====== Data provided
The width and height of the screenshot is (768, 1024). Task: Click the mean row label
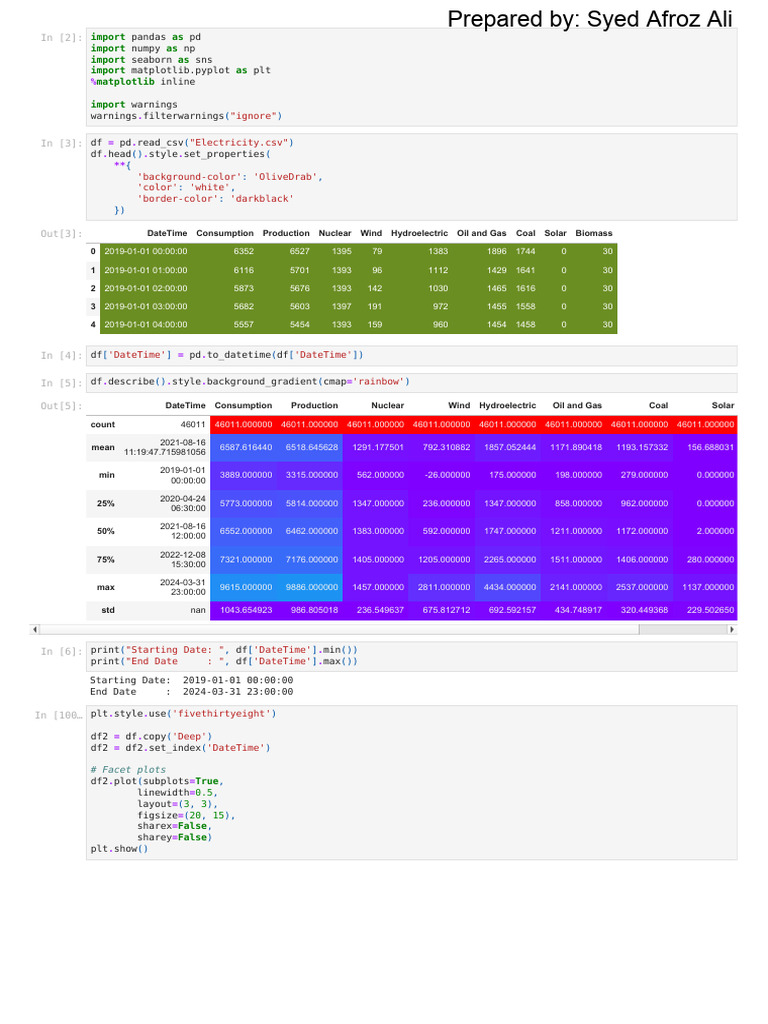(x=103, y=447)
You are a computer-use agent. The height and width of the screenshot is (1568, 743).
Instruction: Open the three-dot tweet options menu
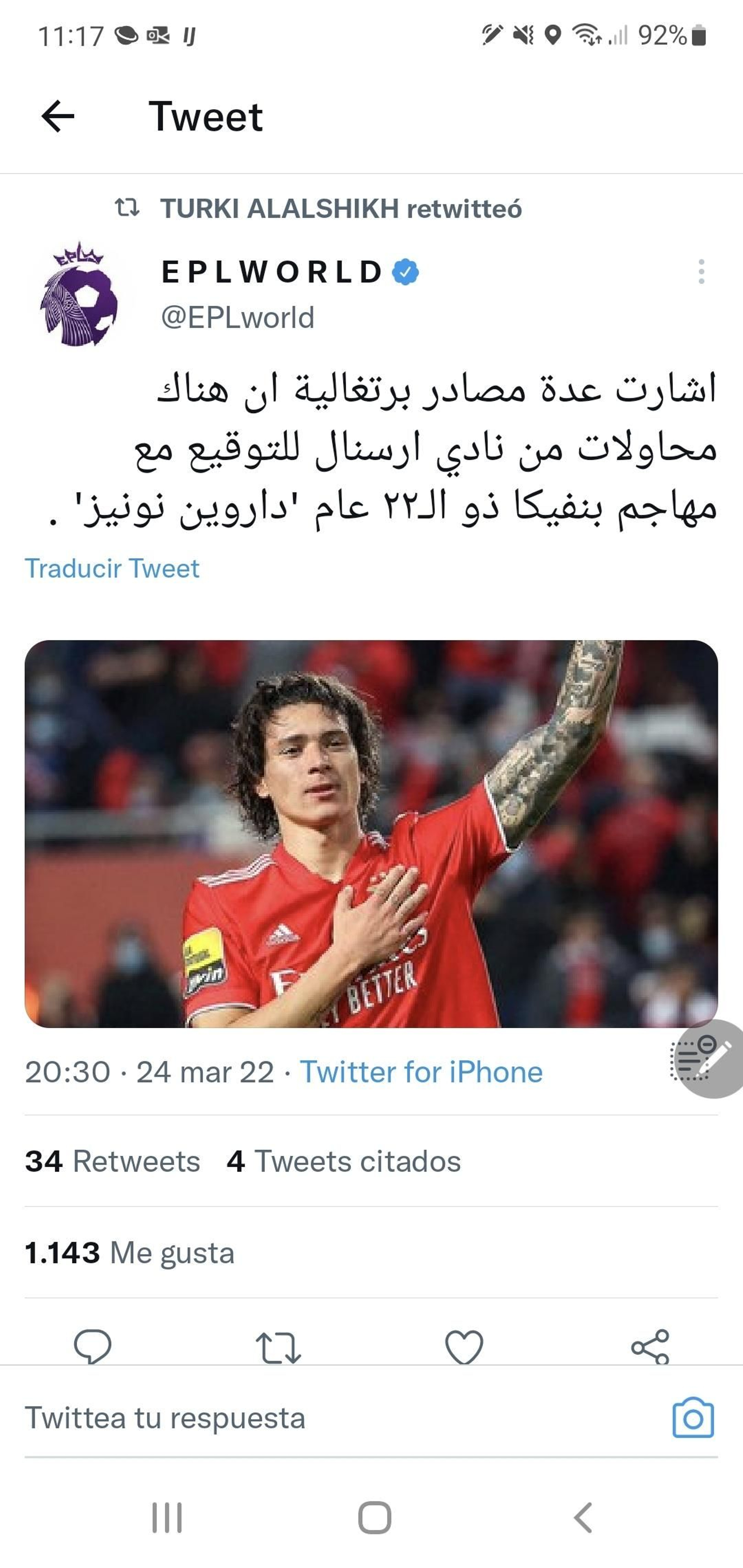point(701,272)
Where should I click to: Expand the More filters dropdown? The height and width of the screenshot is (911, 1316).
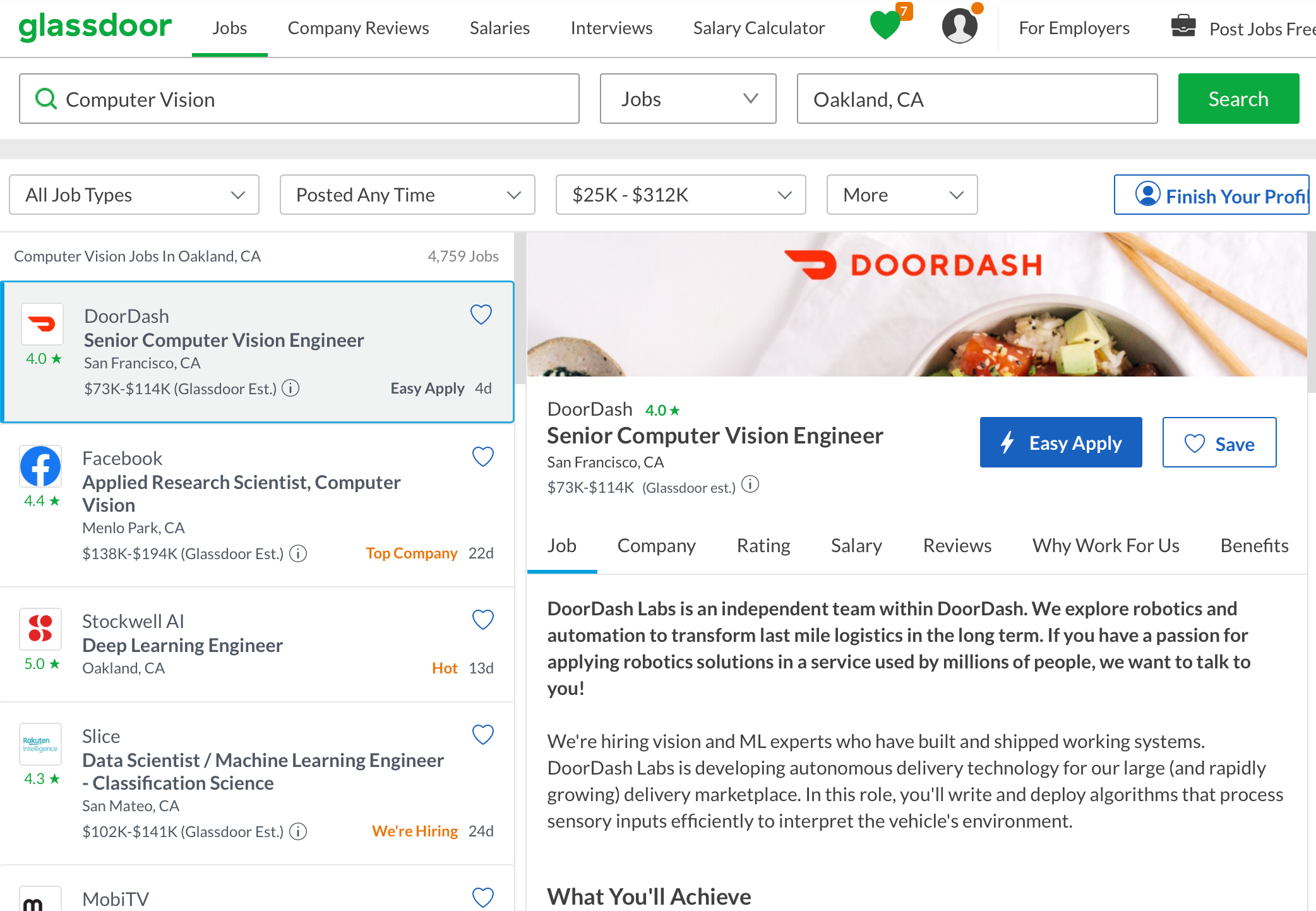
============
Exercise goal: Shift every coordinate in the answers by adding 19, and write out all of the records again with their requests included. Leave the pictures out of your answer.

Result of this task:
The width and height of the screenshot is (768, 1024). Task: Click the mean row label
(x=122, y=466)
You are a computer-use agent. The height and width of the screenshot is (1568, 743).
Instruction: Open the three-dot tweet options menu
point(720,291)
Where should I click to: Expand the More filters dropdown? The height and width of the screenshot is (911, 1316).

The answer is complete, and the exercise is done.